[The data Boundary: Start]

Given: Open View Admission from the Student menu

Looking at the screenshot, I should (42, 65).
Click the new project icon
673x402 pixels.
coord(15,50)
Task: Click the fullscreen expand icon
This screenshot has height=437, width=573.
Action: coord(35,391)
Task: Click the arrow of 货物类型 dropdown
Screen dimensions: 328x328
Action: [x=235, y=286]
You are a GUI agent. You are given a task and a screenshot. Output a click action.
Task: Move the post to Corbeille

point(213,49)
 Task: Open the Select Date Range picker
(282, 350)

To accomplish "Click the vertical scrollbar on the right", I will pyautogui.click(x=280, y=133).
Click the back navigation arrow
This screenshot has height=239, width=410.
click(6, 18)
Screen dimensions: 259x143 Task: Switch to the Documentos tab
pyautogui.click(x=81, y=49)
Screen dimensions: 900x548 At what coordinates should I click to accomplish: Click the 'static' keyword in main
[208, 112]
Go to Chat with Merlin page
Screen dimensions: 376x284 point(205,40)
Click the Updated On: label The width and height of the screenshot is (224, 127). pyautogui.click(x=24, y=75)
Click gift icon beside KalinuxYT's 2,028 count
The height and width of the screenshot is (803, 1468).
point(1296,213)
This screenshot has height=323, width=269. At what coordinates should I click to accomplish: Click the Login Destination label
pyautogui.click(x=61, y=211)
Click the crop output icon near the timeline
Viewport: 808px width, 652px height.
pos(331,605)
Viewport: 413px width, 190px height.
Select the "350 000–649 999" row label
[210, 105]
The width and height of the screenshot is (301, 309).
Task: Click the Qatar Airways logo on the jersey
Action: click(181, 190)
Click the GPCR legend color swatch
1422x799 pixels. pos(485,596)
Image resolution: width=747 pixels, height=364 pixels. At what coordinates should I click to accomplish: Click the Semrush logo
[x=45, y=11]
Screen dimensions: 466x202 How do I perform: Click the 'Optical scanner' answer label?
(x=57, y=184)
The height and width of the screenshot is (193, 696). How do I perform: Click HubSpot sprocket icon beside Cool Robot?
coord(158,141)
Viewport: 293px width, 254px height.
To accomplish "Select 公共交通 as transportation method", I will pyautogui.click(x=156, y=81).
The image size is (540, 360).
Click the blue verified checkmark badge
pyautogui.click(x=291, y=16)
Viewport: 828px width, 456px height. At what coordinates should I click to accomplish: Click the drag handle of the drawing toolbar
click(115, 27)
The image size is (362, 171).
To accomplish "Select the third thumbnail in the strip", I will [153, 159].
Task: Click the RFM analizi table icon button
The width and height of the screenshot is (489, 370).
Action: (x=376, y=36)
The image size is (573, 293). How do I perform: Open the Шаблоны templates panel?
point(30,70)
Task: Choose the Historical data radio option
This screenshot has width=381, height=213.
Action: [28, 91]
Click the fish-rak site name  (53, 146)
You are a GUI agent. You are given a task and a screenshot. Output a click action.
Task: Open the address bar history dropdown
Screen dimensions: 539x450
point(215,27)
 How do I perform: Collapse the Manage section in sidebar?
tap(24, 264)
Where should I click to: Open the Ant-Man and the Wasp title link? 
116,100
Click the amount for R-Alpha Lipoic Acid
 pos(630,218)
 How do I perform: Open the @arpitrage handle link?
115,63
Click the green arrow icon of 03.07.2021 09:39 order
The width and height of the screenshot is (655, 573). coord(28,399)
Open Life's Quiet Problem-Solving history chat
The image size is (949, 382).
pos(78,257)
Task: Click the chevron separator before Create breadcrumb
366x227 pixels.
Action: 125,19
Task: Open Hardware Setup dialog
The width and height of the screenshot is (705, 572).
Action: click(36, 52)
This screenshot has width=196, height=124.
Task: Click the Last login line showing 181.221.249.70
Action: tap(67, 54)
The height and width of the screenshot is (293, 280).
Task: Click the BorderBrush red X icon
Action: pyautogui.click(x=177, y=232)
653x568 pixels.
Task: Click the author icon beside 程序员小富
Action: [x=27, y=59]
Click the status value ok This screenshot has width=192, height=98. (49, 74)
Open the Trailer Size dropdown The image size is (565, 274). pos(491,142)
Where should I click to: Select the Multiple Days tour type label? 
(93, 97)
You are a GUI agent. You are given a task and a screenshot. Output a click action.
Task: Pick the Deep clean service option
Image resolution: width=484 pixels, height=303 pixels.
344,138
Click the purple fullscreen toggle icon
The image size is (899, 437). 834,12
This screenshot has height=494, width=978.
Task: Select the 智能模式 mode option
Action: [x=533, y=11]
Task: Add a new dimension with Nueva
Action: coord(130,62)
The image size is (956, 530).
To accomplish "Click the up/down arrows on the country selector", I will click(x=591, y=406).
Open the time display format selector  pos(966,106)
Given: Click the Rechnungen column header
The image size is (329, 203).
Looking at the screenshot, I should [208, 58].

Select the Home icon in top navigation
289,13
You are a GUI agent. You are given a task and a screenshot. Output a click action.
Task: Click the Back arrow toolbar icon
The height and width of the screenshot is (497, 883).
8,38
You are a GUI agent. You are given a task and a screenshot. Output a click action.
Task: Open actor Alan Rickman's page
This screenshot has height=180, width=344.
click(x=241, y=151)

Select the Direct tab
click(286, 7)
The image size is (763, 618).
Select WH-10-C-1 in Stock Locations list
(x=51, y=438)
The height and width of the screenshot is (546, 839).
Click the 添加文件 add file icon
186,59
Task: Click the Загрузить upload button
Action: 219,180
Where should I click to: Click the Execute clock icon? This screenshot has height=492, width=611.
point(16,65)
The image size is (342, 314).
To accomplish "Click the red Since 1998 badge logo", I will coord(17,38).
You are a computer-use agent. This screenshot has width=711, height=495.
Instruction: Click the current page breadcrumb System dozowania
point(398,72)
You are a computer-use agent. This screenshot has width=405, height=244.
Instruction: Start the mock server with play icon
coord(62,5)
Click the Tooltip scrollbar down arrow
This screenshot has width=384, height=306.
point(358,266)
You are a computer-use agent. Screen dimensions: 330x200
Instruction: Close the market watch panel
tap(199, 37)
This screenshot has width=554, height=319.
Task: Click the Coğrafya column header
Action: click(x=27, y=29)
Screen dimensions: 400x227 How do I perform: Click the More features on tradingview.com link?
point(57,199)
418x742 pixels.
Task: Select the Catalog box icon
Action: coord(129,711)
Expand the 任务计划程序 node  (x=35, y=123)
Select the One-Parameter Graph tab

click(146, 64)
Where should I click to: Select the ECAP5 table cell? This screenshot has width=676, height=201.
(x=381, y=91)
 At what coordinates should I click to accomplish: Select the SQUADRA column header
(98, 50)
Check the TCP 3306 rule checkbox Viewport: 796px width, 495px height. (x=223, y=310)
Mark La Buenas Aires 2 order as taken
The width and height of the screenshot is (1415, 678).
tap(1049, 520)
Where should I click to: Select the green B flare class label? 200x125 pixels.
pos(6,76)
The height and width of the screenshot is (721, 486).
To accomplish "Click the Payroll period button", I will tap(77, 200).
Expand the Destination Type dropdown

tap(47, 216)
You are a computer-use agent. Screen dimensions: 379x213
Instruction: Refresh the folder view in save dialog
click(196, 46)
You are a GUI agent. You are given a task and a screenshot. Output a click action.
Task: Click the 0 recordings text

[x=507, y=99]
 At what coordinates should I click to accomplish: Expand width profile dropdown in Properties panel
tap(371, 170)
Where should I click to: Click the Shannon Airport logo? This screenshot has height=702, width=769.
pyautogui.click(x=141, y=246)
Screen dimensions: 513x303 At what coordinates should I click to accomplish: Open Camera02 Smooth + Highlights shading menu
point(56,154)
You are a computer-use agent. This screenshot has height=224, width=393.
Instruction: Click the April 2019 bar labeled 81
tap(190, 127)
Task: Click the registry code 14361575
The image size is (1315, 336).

[The data Boundary: End]

- Exercise description: Repeat each record verbatim.

- Answer for the task:
Given: Open View Admission from the Student menu

Looking at the screenshot, I should (42, 65).
Click the new project icon
673x402 pixels.
coord(15,50)
Task: Click the fullscreen expand icon
This screenshot has height=437, width=573.
Action: coord(35,391)
Task: Click the arrow of 货物类型 dropdown
Screen dimensions: 328x328
Action: [x=235, y=286]
You are a GUI agent. You are given a task and a screenshot. Output a click action.
Task: Move the post to Corbeille

point(213,49)
 Task: Open the Select Date Range picker
(282, 350)

To accomplish "Click the vertical scrollbar on the right", I will pyautogui.click(x=280, y=133).
Click the back navigation arrow
This screenshot has height=239, width=410.
click(6, 18)
Screen dimensions: 259x143 Task: Switch to the Documentos tab
pyautogui.click(x=81, y=49)
Screen dimensions: 900x548 At what coordinates should I click to accomplish: Click the 'static' keyword in main
[208, 112]
Go to Chat with Merlin page
Screen dimensions: 376x284 point(205,40)
Click the Updated On: label The width and height of the screenshot is (224, 127). pyautogui.click(x=24, y=75)
Click gift icon beside KalinuxYT's 2,028 count
The height and width of the screenshot is (803, 1468).
point(1296,213)
This screenshot has height=323, width=269. At what coordinates should I click to accomplish: Click the Login Destination label
pyautogui.click(x=61, y=211)
Click the crop output icon near the timeline
Viewport: 808px width, 652px height.
pos(331,605)
Viewport: 413px width, 190px height.
Select the "350 000–649 999" row label
[210, 105]
The width and height of the screenshot is (301, 309).
Task: Click the Qatar Airways logo on the jersey
Action: click(181, 190)
Click the GPCR legend color swatch
1422x799 pixels. pos(485,596)
Image resolution: width=747 pixels, height=364 pixels. At what coordinates should I click to accomplish: Click the Semrush logo
[x=45, y=11]
Screen dimensions: 466x202 How do I perform: Click the 'Optical scanner' answer label?
(x=57, y=184)
The height and width of the screenshot is (193, 696). How do I perform: Click HubSpot sprocket icon beside Cool Robot?
coord(158,141)
Viewport: 293px width, 254px height.
To accomplish "Select 公共交通 as transportation method", I will pyautogui.click(x=156, y=81).
The image size is (540, 360).
Click the blue verified checkmark badge
pyautogui.click(x=291, y=16)
Viewport: 828px width, 456px height. At what coordinates should I click to accomplish: Click the drag handle of the drawing toolbar
click(115, 27)
The image size is (362, 171).
To accomplish "Select the third thumbnail in the strip", I will [153, 159].
Task: Click the RFM analizi table icon button
The width and height of the screenshot is (489, 370).
Action: (x=376, y=36)
The image size is (573, 293). How do I perform: Open the Шаблоны templates panel?
point(30,70)
Task: Choose the Historical data radio option
This screenshot has width=381, height=213.
Action: [28, 91]
Click the fish-rak site name  (53, 146)
You are a GUI agent. You are given a task and a screenshot. Output a click action.
Task: Open the address bar history dropdown
Screen dimensions: 539x450
point(215,27)
 How do I perform: Collapse the Manage section in sidebar?
tap(24, 264)
Where should I click to: Open the Ant-Man and the Wasp title link? 
116,100
Click the amount for R-Alpha Lipoic Acid
 pos(630,218)
 How do I perform: Open the @arpitrage handle link?
115,63
Click the green arrow icon of 03.07.2021 09:39 order
The width and height of the screenshot is (655, 573). coord(28,399)
Open Life's Quiet Problem-Solving history chat
The image size is (949, 382).
pos(78,257)
Task: Click the chevron separator before Create breadcrumb
366x227 pixels.
Action: 125,19
Task: Open Hardware Setup dialog
The width and height of the screenshot is (705, 572).
Action: click(36, 52)
This screenshot has width=196, height=124.
Task: Click the Last login line showing 181.221.249.70
Action: tap(67, 54)
The height and width of the screenshot is (293, 280).
Task: Click the BorderBrush red X icon
Action: pyautogui.click(x=177, y=232)
653x568 pixels.
Task: Click the author icon beside 程序员小富
Action: [x=27, y=59]
Click the status value ok This screenshot has width=192, height=98. (49, 74)
Open the Trailer Size dropdown The image size is (565, 274). pos(491,142)
Where should I click to: Select the Multiple Days tour type label? 
(93, 97)
You are a GUI agent. You are given a task and a screenshot. Output a click action.
Task: Pick the Deep clean service option
Image resolution: width=484 pixels, height=303 pixels.
344,138
Click the purple fullscreen toggle icon
The image size is (899, 437). 834,12
This screenshot has height=494, width=978.
Task: Select the 智能模式 mode option
Action: [x=533, y=11]
Task: Add a new dimension with Nueva
Action: coord(130,62)
The image size is (956, 530).
To accomplish "Click the up/down arrows on the country selector", I will click(x=591, y=406).
Open the time display format selector  pos(966,106)
Given: Click the Rechnungen column header
The image size is (329, 203).
Looking at the screenshot, I should [208, 58].

Select the Home icon in top navigation
289,13
You are a GUI agent. You are given a task and a screenshot. Output a click action.
Task: Click the Back arrow toolbar icon
The height and width of the screenshot is (497, 883).
8,38
You are a GUI agent. You are given a task and a screenshot. Output a click action.
Task: Open actor Alan Rickman's page
This screenshot has height=180, width=344.
click(x=241, y=151)

Select the Direct tab
click(286, 7)
The image size is (763, 618).
Select WH-10-C-1 in Stock Locations list
(x=51, y=438)
The height and width of the screenshot is (546, 839).
Click the 添加文件 add file icon
186,59
Task: Click the Загрузить upload button
Action: 219,180
Where should I click to: Click the Execute clock icon? This screenshot has height=492, width=611.
point(16,65)
The image size is (342, 314).
To accomplish "Click the red Since 1998 badge logo", I will coord(17,38).
You are a computer-use agent. This screenshot has width=711, height=495.
Instruction: Click the current page breadcrumb System dozowania
point(398,72)
You are a computer-use agent. This screenshot has width=405, height=244.
Instruction: Start the mock server with play icon
coord(62,5)
Click the Tooltip scrollbar down arrow
This screenshot has width=384, height=306.
point(358,266)
You are a computer-use agent. Screen dimensions: 330x200
Instruction: Close the market watch panel
tap(199, 37)
This screenshot has width=554, height=319.
Task: Click the Coğrafya column header
Action: click(x=27, y=29)
Screen dimensions: 400x227 How do I perform: Click the More features on tradingview.com link?
point(57,199)
418x742 pixels.
Task: Select the Catalog box icon
Action: coord(129,711)
Expand the 任务计划程序 node  (x=35, y=123)
Select the One-Parameter Graph tab

click(146, 64)
Where should I click to: Select the ECAP5 table cell? This screenshot has width=676, height=201.
(x=381, y=91)
 At what coordinates should I click to accomplish: Select the SQUADRA column header
(98, 50)
Check the TCP 3306 rule checkbox Viewport: 796px width, 495px height. (x=223, y=310)
Mark La Buenas Aires 2 order as taken
The width and height of the screenshot is (1415, 678).
tap(1049, 520)
Where should I click to: Select the green B flare class label? 200x125 pixels.
pos(6,76)
The height and width of the screenshot is (721, 486).
To accomplish "Click the Payroll period button", I will tap(77, 200).
Expand the Destination Type dropdown

tap(47, 216)
You are a computer-use agent. Screen dimensions: 379x213
Instruction: Refresh the folder view in save dialog
click(196, 46)
You are a GUI agent. You are given a task and a screenshot. Output a click action.
Task: Click the 0 recordings text

[x=507, y=99]
 At what coordinates should I click to accomplish: Expand width profile dropdown in Properties panel
tap(371, 170)
Where should I click to: Click the Shannon Airport logo? This screenshot has height=702, width=769.
pyautogui.click(x=141, y=246)
Screen dimensions: 513x303 At what coordinates should I click to accomplish: Open Camera02 Smooth + Highlights shading menu
point(56,154)
You are a computer-use agent. This screenshot has height=224, width=393.
Instruction: Click the April 2019 bar labeled 81
tap(190, 127)
Task: Click the registry code 14361575
The image size is (1315, 336).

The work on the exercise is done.